Fitting and Analysing Thermal Performance Curves.

Helps to fit thermal performance curves (TPCs). 'rTPC' contains 26 model formulations previously used to fit TPCs and has helper functions to set sensible start parameters, upper and lower parameter limits and estimate parameters useful in downstream analyses, such as cardinal temperatures, maximum rate and optimum temperature. See Padfield et al. (2021) <doi:10.1111/2041-210X.13585>.

rTPC

R-CMD-check

rTPC is an R package that helps fit thermal performance curves (TPCs) in R. rTPC contains 24 model formulations previously used to fit TPCs and has helper functions to help set sensible start parameters, upper and lower parameter limits and estimate parameters useful in downstream analyses, such as cardinal temperatures, maximum rate and optimum temperature.

The idea behind rTPC is to make fitting thermal performance curves easier, to provide workflows and examples of fitting TPCs without saying which model works best. Which model and which workflow is “best” is going to be down to the question that is being asked. Throughout the vignettes, Things to consider sections give some key considerations about what to consider before and during the analysis.

When developing rTPC, we made a conscious decision not to repeat code and methods that are already optimised and available in the R ecosystem. Consequently, the workflows take advantage of nls.multstart for fitting non-linear least squares regression and packages from the tidyverse for data manipulation, fitting multiple models, and visualisation. The R package car is used extensively for the bootstrapping approaches.

rTPC and the pipelines outlined in the vignettes are published in Methods in Ecology and Evolution and are open access. If this R package helps you, please cite us using the following citation:

Daniel Padfield, Hannah O’Sullivan, & Samraat Pawar (2021). rTPC and nls.multstart: A new pipeline to fit thermal performance curves in R. Methods in Ecology and Evolution. https://doi.org/10.1111/2041-210X.13585

Bugs and suggestions

Please report any bugs and suggestions to the Issues or email [email protected]. This could be requests for the inclusion of a new mathematical model formulation.

Installation

rTPC can easily be downloaded from GitHub using the remotes::install_github(). The vignettes are all available online, but if you would like to build them locally, add build_vignettes = TRUE into your install_github() command. However, we do not recommend doing this due to the number of extra R packages utilised in the vignettes.

# install package from GitHub
remotes::install_github("padpadpadpad/rTPC")

General pipeline

rTPC makes it easy to fit multiple models to multiple thermal performance curves.

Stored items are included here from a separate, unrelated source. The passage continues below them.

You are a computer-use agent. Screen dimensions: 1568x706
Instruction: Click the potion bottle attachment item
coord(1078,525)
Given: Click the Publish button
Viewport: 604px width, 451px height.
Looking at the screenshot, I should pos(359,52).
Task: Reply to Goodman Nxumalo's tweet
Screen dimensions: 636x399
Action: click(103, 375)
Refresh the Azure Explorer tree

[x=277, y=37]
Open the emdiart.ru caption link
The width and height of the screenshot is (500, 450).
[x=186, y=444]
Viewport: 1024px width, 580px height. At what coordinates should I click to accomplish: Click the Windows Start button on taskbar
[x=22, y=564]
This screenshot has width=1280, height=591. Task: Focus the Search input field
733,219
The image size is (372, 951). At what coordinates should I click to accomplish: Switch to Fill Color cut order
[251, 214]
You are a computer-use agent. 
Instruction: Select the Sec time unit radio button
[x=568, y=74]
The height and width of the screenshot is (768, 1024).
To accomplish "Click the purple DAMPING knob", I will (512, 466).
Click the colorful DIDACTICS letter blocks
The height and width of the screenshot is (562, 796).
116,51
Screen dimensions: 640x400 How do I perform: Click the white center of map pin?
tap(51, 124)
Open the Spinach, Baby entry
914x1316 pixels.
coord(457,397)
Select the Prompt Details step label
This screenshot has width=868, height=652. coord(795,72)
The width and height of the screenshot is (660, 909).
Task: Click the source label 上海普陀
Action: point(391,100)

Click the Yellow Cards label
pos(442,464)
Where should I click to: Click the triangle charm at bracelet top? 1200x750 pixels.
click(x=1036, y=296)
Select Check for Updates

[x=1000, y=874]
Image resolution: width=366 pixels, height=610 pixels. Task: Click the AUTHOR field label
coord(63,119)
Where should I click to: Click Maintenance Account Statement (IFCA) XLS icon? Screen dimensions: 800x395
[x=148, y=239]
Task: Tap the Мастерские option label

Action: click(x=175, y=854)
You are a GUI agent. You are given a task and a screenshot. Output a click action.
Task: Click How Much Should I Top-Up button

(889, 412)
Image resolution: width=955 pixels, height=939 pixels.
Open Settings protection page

Figure 1. General pipeline for fitting thermal performance curves using rTPC. (1) Collect, check, and manipulate data into long format. (2) Choose which models from rTPC are going to be used. Here, a random assortment of four models were chosen. (3) Fit the models to data using nls.multstart and helper functions from rTPC. (4) Models can be visualised and (5) common traits of TPCs can be estimated using rTPC::calc_params(). (6) This simple pipeline can easily be scaled up to be used on multiple curves.

Extensions to the pipeline

rTPC can also be easily used to do a number of common tasks needed when fitting TPCs, such as model selection, model averaging, incorporating model weights and bootstrapping of model fits.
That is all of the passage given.